The proposed approach utilized the dataset for predicting the disease types. Primarily, the dataset is required for the preprocessing process because it contains some unwanted noise and mislaid data. These are removed in the preprocessing function, which is done by the proposed approach. The preprocessed data helps to attain the accurate recognition of disease-associated forms. Moreover, the feature extraction process is performed on the dataset that is illustrated in algorithm 1. Furthermore, feature selection is an essential part of the machine learning method because it improves classification accuracy and minimizes the system’s processing time. Subsequently, in the cloud database, there are many related and unrelated aspects; if the entire data are utilized for the disease prediction means, the accuracy, processing time and cost will vary. Therefore, the regression tree algorithm is utilized for the feature selection approach in this research. Consequently, this selection removes the unrelated data, diminishes the size of the data, and enhances the learning and understanding of outcomes. The regression techniques for input data are estimated by Eq. (1),

$$ Z = \lambda_{0} + \lambda_{i} Y + \tilde{\varepsilon } $$
(1)

where \(\lambda_{0}\), \(\lambda_{i}\) are the least square values that are utilized to estimate the remaining value \(\tilde{\varepsilon }\) of the data list. The remaining value \(\tilde{\varepsilon }\) is calculated with the aid of test and mean value variation [23] that is given in Eq. (2),

$$ \tilde{\varepsilon } = \sqrt {\frac{1}{N - 1}\sum\limits_{i = 1}^{N} {(\lambda_{i} - \overline{\lambda })^{2} } } $$
(2)

where the detected values of the sample items are \(\lambda_{i} ......\lambda_{n}\), \(N\) is the number of considerations in the test data and \(\overline{\lambda }\) is the mean value of the data consideration.

figure d

The regression tree method is processed on the dataset that removed the unrelated data, diminished the data size, enhances the learning and understanding of the outcomes. Subsequently, this data is given the proposed GFIbALO classifier to identify the diseases’ severity.

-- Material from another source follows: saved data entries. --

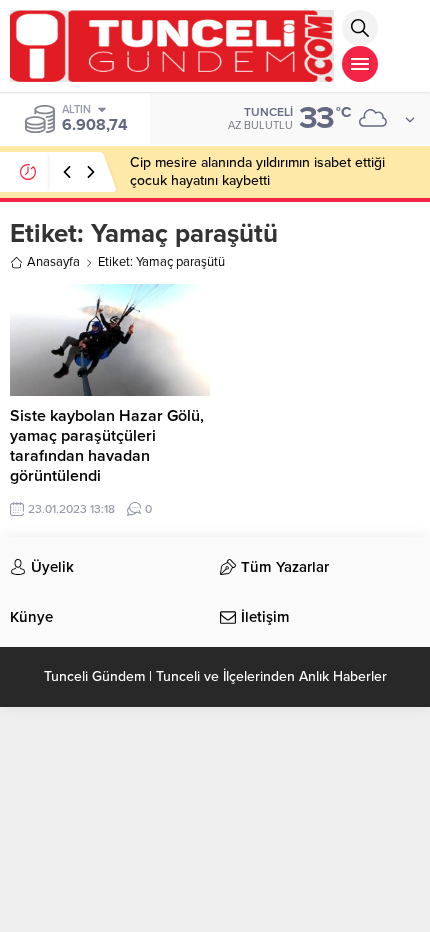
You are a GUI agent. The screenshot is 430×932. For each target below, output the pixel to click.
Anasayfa (53, 262)
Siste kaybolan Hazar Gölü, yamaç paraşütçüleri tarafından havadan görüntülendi (107, 446)
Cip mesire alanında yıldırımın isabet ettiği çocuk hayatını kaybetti (257, 171)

4.3 Proposed GFIbALO classifier

The proposed classifier is the combination of novel advanced neuro-fuzzy with ALO algorithm. The flowchart of the presented GFIbALO classifier is shown in Fig. 3, and the process is detailed in algorithm 2. The GFIbALO method has five layers i.e. three hidden layers, the input fuzzification layer, and the output defuzzification layer. Subsequently, the filtered input data for n number of patients are given to the GFIbALO input layer. Also, several features about the patient are considered as the input data that are gender, age, heartbeat rate, respiratory rate, HDL cholesterol, systolic and diastolic blood pressure, LDL and total cholesterol, and body temperature. These features are trained to the input layer, and the output of this fuzzification layer is given to the second layer. In that the difference between the definite output and error rate is estimated from the predicted result. Then the knot estimation belongs to the second layer's input and provides output to the entire rule through if clause that process is evaluated by Eq. (3).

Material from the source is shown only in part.